By
Bob HalsteadSome one asked me the other day how I was feeling. There was an easy and immediate answer, I told him I needed a dive. I often feel that I am happier underwater than I am above it.
As I get older I am far less tolerant of the cackling of ignoramuses, and the exultation of the mediocre. Excellence is elusive, and acknowledgement of my own very obvious inadequacies is extraordinarily frustrating. Then, when I do find myself confronted with an all too rare truly wonderful human event or achievement, I am overcome with emotion and choke up.
I am unable to wallow in the miseries that inhabit our planet, nor do I feel any moral imperative to sacrifice my life for a good but impossibly hopeless cause.
So is diving an escape? – you bet – but diving is of course a lot more than just that. There is the adventure. The challenge of using skills and knowledge to overcome the substantial risk that being underwater implies. The fantastic scenery, the myriad fishes, the absurd marine life – and being weightless and welcomed to the womb of the deep.
I also love sharing diving with others, particularly my wife Dinah whose eyes see what I merely look at, and who has enabled me to photograph critters I otherwise would never know existed.

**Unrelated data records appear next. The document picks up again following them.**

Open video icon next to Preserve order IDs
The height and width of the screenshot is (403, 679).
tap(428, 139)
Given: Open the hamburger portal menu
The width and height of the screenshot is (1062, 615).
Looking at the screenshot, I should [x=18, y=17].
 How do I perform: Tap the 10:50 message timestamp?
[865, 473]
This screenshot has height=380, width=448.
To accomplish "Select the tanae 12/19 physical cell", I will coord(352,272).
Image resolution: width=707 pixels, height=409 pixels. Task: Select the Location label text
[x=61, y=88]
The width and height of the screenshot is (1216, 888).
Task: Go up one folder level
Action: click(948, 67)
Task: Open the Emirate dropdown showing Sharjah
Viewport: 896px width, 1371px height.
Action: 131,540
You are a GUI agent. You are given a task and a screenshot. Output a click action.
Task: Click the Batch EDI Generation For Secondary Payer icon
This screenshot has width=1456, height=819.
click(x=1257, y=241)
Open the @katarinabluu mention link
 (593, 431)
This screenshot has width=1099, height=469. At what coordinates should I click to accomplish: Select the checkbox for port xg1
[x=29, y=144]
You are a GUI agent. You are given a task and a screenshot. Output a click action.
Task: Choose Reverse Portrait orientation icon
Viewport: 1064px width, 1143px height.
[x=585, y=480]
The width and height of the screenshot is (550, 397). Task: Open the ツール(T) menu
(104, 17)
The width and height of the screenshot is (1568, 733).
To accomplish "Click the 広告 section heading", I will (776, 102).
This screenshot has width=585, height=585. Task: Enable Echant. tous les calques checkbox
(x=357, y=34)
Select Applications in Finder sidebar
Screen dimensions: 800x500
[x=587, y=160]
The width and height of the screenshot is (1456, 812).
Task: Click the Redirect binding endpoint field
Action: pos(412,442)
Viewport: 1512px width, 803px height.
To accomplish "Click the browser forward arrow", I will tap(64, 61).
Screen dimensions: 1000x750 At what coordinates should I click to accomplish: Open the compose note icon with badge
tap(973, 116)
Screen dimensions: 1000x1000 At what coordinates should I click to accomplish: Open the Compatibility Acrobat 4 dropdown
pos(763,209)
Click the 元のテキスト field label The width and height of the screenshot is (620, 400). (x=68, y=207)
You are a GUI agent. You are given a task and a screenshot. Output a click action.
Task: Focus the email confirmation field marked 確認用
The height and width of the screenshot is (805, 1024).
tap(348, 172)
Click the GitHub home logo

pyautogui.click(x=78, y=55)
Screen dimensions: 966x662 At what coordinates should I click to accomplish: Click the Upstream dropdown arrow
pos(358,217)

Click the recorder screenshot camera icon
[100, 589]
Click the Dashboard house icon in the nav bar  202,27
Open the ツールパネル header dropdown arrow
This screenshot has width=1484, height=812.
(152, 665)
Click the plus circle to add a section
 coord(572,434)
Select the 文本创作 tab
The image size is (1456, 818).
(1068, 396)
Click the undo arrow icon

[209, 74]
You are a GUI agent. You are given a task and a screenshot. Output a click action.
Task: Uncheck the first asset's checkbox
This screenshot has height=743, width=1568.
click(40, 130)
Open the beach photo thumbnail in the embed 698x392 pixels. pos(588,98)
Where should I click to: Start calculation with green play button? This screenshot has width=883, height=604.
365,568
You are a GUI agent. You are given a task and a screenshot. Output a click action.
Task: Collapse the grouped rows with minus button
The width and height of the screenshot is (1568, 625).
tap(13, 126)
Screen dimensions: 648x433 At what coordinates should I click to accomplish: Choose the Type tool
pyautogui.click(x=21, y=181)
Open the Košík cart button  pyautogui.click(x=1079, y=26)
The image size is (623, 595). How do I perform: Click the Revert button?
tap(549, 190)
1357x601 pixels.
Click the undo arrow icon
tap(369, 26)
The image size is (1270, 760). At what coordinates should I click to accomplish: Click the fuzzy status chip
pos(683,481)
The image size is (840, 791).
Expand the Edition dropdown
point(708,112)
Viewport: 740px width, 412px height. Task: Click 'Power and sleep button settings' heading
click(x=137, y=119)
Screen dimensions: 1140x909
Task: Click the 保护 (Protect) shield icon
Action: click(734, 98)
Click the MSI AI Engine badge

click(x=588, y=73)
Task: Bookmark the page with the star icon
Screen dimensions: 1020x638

NAUI, a sterling organisation whose members believe in Safety Through Education (not regulation!), gave me ambition and, as a young man, a direction from which I have never wavered. Now a NAUI instructor for 32 years I have had great personal satisfaction from teaching men, women and children, often initially fearful or lacking confidence, that they too can live magical moments in the ocean, survive, and achieve their own personal fulfilment. Perhaps that is my mission in this life. It is fun to teach diving (especially, ladies, such vital skills as mouth to heart resuscitation) and to stretch experienced divers with new diving situations, skills such as underwater photography, and critters they have not met before.
Great divers have blessed me with their wisdom. There are too many to mention them all, but I would like to pay tribute to two in particular. Dr. Eugene Clark, whose boundless curiosity, razor sharp and scientifically elegant mind – and great sense of fun, inspires all that meet her. Of a certain age this year, Genie started diving in the 1940’s (in hard hat!). Also Valerie Taylor, whose courage, strength of purpose and dedication to the marine world, have always left me in awe. I treasure the generosity shown to me by both these beautiful and extraordinary women.
Australia is a fantastic country for diving and supports a proud sport and tourist diving industry run, in the overwhelming main, by dedicated professionals. Unfortunately we also are plagued by bureaucrats and sensationalising media. Bureaucrats have unreasonably and irrationally focussed on diving for regulation – something they would not dare do for, say, snow skiing.
A recent news item showed a Queensland politician promoting some new policy, probably funding for Crown of Thorns eradication, while diving on the GBR. The video was revealing. He looked very uncomfortable and out of balance to me, could not fin, and flapped his arms as though he was conducting a symphony. Poorly.
The media, even here in North Queensland where they should know better – hang on did I just write that? OK, it is North Queensland, and perhaps that is too much to expect. Know this:- if someone has a heart attack mowing the lawn, they would never report is as a death by, or while, mowing the lawn and call for stricter regulations for lawn mowing, but if a snorkeller has a heart attack……
Enough, I’m sick of them all, I need a dive!